Overview for Data Visualization

Making Visualizations with ggformula

The package ggformula is built to overlay the Grammar of Graphics used in package ggplot2 with a formula based syntax. The formula based syntax means that all ggformula generated graphics will generally take one of the following forms:

One Variable

gf_goal(~ x, data = mydata)

Two Variable - Relationships

gf_goal(y ~ x, data = mydata)

Two or More Variables Split by Groups

gf_goal(~ x | z, data = mydata)
gf_goal(y ~ x | z, data = mydata)

where the

  • goal will be the specific function for the graph type (e.g. gf_histogram()),
  • the y and x will be the specific variables/columns in the data mapped to the y-axis and x-axis respectively, with | z the feature that facets into different graphs for group values of z, and
  • mydata is the object name of your data.

Getting Started

First, be sure you have installed ggformula. Remember, you only need to install the package once on your machine.

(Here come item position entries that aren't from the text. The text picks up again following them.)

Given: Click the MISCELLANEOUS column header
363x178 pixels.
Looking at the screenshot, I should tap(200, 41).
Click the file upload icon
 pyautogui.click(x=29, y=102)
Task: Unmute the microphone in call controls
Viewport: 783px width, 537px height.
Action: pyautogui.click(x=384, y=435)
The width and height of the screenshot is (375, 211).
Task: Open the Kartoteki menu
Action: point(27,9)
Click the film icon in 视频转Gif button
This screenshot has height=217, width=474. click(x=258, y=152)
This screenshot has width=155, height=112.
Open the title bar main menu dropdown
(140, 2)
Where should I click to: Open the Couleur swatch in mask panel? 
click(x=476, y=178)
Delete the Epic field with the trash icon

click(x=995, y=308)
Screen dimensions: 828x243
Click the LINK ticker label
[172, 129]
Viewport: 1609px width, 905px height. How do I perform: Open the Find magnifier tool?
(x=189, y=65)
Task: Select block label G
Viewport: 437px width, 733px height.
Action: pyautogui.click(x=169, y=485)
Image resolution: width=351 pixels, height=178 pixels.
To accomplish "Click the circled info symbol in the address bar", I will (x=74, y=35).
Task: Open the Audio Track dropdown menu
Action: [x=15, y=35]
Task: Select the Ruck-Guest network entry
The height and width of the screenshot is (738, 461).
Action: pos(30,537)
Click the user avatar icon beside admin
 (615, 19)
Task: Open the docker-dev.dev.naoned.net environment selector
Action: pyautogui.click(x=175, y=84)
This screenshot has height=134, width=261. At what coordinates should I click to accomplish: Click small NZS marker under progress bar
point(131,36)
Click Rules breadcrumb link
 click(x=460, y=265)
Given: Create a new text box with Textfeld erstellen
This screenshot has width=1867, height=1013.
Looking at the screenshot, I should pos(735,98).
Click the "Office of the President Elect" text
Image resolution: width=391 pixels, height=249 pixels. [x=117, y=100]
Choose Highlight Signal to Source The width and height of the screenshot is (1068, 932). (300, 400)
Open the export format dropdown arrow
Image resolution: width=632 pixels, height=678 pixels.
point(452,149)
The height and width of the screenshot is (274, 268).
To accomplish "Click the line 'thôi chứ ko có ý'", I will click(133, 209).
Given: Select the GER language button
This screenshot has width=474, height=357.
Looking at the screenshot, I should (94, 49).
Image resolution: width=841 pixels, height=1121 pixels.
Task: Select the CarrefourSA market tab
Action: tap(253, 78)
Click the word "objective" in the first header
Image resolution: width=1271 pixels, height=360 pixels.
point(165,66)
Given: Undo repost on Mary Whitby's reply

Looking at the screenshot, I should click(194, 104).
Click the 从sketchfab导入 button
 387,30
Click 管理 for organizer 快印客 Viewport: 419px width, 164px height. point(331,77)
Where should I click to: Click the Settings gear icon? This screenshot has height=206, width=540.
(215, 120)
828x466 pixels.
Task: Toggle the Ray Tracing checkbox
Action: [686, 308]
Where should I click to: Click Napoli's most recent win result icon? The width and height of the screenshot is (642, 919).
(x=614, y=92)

Then, be sure to load the package ggformula. Remember, you need to do this with each new Quarto/RMarkdown document or R Session.

library(ggformula) #for graphs

Common Modifications/Arguments

Every visualization type has some modifications that are specific to that type, but there are some universal modifications that should be added to every graph.

Axis Labels

Every visualization should have its axes labelled according to the context of the data. Axis labels should always include

  • The variables or cases they represent
    • Always include units (e.g. inches, %) for variables
  • The individual/sample/population represented by data
  • A descriptive title - this should not be “X vs Y”, but something like “As X increases we see that Y decreases”

Here is how that is added to our gf_goal() function:

gf_goal(formula, #takes many different forms 
        data = mydata,
        xlab = "X Variable, Units, and/or Sample",
        ylab = "Y Variable, Units, and/or Sample",
        title = "Title describing relationship")

Adding ggplot2 Layers

The package ggformula is built on top of another package called ggplot2 and so any ggplot2 function can be added to a ggformula generated graphic.

For example, we can change the theme to a built-in theme or modify other features using + after the ggformula function to add the ggplot2 layers to the graph.

gf_goal(formula, #takes many different forms 
        data = mydata,
        xlab = "X Variable, Units, and/or Sample",
        ylab = "Y Variable, Units, and/or Sample",
        title = "Title describing relationship") +
  theme_light()

Data Structures

In order to make graphs, your data needs to be “tidy”. That means it should have the structure:

  • Every Column is a Variable
  • Every Row is an Individual/Case
  • Every Cell is a Single Value

Here is an example of “tidy” data using data from a package called palmerpenguins (remember to install it!). First, load the package.

library(palmerpenguins)

Here is a snippet of the data:

Palmer Penguins
species island bill_length_mm bill_depth_mm flipper_length_mm body_mass_g sex year
Gentoo Biscoe 46.5 14.8 217 5200 female 2008
Chinstrap Dream 49.0 19.5 210 3950 male 2008
Gentoo Biscoe 48.8 16.2 222 6000 male 2009
Gentoo Biscoe 42.7 13.7 208 3950 female 2008
Adelie Dream 41.5 18.5 201 4000 male 2009
Chinstrap Dream 49.6 18.2 193 3775 male 2009
Adelie Torgersen 36.2 16.1 187 3550 female 2008
Adelie Biscoe 37.8 20.0 190 4250 male 2009
Adelie Dream 41.3 20.3 194 3550 male 2008
Adelie Torgersen 40.6 19.0 199 4000 male 2009

We notice that each column is a variable, such as

  • species is the species of penguin
  • island is the location/island on which the penguin is found
  • bill_length_mm is the length of the penguin’s bill in millimeters (mm)

We also notice that each row represents a single penguin and its characteristics. Each cell contains a single value associated with a specific variable measured on a specific penguin.